** REQUIREMENT **
Restate each of the lines given below, word for word.

** Stored data entries **
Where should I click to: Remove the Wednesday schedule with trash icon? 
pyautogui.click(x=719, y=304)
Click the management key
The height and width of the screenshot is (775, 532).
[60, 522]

** ANSWER TO THE PROBLEM **
Where should I click to: Remove the Wednesday schedule with trash icon? 
pyautogui.click(x=719, y=304)
Click the management key
The height and width of the screenshot is (775, 532).
[60, 522]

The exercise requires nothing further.